All of lore.kernel.org
 help / color / mirror / Atom feed
* Multipath / iSCSI issues
@ 2013-02-24 19:15 Devin
  2013-02-24 23:50 ` Mike Christie
  0 siblings, 1 reply; 4+ messages in thread
From: Devin @ 2013-02-24 19:15 UTC (permalink / raw)
  To: dm-devel


[-- Attachment #1.1: Type: text/plain, Size: 905 bytes --]

I am running Oracle Enterprise Linux 5.8 (which is really just Redhat). I
am using Multipath and I have LUNS presented to me via iSCSI from a Hitachi
SAN. I have the NICS bonded using the Linux bonding driver and using
Active-Backup mode.

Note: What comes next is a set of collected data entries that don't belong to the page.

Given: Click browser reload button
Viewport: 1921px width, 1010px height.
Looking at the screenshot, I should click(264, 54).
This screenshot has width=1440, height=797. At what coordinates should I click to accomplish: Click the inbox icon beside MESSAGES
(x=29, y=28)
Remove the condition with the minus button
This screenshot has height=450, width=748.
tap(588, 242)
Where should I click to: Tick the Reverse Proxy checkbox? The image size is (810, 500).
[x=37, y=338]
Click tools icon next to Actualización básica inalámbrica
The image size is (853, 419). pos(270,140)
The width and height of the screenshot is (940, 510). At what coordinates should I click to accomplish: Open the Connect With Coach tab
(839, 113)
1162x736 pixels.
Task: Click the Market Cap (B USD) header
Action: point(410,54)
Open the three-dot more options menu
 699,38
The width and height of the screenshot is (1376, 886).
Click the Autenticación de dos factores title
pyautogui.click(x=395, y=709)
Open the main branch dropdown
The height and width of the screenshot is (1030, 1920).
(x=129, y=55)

I notice that when I loose a switch or connection to
one of the switches that multipath freezes for at least 60 seconds before
it starts to respond again. Also it appears that IO being generated freezes
until multipath responds again, this pause up to 60 seconds is causing my
Oracle instances to crash.

I have not been able to easily find what settings i could possibly change
to make it fail to a new path faster. It almost seems like it's taking
multipath a bit to fail all IO to a new path that is working.

Is there any information that might be useful for me that I can check on
either the multipath side or the iSCSI side to see what is causing the
issue???

[-- Attachment #1.2: Type: text/html, Size: 1049 bytes --]

[-- Attachment #2: Type: text/plain, Size: 0 bytes --]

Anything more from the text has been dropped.